Patent Publication Number: US-6982048-B1

Title: Potassium stabilized manganese dioxide for lithium rechargeable batteries

Description:
This application is a divisional application of U.S. patent application Ser. No. 09/954,294, entitled, “Potassium Stabilized Manganese Dioxide For Lithium Rechargeable Batteries” which was filed on Sep. 11, 2001 by the inventors herein, and is currently the U.S. Pat. No. 6,770,398. This divisional application is being filed under 35 USC 120, 35 USC 121 and 37 CFR j 1.53 (b), and priority from the Sep. 11, 2001 effective date of the first application Ser. No. (09/954,294) is hereby claimed. 
    
    
     GOVERNMENT INTEREST 
     The invention described herein may be manufactured, used, imported, sold, and licensed by or for the Government of the United States of America without the payment to me of any royalty thereon. 
    
    
     FIELD OF THE INVENTION 
     The present invention relates generally to the field of electrochemical power sources, and more particularly to rechargeable lithium and lithium-ion batteries using manganese oxide as the positive electrode. 
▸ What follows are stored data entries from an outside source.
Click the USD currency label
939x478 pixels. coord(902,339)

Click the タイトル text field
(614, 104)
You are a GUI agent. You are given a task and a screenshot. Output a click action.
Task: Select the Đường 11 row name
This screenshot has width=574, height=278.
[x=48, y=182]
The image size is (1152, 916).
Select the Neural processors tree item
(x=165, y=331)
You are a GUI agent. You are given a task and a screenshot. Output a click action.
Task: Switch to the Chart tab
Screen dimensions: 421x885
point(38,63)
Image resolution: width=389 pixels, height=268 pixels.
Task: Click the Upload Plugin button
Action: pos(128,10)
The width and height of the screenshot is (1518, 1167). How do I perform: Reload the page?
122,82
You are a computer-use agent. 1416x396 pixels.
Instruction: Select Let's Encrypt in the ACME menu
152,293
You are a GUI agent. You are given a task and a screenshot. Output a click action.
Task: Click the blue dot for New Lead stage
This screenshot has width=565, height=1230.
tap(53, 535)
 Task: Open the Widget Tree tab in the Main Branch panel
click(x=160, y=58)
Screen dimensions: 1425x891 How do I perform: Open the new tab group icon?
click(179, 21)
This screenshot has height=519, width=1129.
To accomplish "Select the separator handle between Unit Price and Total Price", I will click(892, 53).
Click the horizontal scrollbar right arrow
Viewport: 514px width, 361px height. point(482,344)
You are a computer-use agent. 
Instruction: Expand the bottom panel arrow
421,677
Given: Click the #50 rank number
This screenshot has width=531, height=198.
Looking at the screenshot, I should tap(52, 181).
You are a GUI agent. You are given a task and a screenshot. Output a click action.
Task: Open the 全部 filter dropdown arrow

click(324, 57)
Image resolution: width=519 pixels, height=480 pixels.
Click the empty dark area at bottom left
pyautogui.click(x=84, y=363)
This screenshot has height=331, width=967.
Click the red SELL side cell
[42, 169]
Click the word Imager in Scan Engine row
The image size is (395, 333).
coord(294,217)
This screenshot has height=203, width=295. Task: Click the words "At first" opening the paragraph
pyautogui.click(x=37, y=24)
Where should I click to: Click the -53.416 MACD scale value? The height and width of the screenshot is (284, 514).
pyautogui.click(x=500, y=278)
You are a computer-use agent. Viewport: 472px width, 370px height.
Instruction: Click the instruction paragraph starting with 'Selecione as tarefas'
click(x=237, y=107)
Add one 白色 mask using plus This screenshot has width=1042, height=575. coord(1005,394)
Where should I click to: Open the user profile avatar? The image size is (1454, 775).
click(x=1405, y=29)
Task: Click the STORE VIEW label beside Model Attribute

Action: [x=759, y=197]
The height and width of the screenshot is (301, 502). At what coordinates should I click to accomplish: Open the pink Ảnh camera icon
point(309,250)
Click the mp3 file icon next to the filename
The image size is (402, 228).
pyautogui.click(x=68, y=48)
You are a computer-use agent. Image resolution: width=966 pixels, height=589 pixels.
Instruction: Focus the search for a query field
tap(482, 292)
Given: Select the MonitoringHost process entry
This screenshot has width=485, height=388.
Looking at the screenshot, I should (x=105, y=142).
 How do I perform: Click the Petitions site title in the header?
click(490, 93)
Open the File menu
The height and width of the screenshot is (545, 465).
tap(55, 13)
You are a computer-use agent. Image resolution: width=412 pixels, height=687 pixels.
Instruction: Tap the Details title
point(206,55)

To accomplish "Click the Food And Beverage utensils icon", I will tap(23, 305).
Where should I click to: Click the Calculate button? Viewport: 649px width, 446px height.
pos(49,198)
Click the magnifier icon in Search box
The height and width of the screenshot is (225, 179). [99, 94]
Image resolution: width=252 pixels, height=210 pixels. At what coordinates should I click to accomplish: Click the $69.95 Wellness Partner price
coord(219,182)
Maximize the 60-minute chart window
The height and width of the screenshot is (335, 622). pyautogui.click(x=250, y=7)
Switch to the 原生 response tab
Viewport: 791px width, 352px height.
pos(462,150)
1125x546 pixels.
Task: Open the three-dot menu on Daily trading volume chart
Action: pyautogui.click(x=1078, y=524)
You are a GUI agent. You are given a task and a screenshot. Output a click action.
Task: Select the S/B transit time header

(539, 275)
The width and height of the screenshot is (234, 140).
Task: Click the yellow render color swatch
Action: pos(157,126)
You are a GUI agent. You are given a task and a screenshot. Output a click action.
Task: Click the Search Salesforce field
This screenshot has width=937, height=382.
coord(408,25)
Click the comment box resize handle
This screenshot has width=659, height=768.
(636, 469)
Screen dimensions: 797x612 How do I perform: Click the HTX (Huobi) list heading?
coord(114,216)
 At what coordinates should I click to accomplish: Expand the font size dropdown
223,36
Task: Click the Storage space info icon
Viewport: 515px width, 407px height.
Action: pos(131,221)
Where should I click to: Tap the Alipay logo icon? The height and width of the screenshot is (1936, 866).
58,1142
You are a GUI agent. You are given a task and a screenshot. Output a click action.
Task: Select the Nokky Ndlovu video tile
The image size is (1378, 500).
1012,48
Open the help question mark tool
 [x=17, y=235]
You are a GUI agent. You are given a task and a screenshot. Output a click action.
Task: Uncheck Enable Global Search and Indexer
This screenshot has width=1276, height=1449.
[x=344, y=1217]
     BACKGROUND OF THE INVENTION 
     Portable batteries with increased energy and power densities are required as the use of portable electronic equipment rapidly continues to increase. Batteries are typically the limiting factor in the performance of most commercial and military portable electronic equipment due to the restrictions on the size, weight and configuration placed by the equipment on the power source. In some cases, safety and environmental factors are also significant considerations for deploying a particular power source. Lithium batteries provide high energy density, conformal packaging and improved safety, which make them one of the most promising electrochemical systems under development today. 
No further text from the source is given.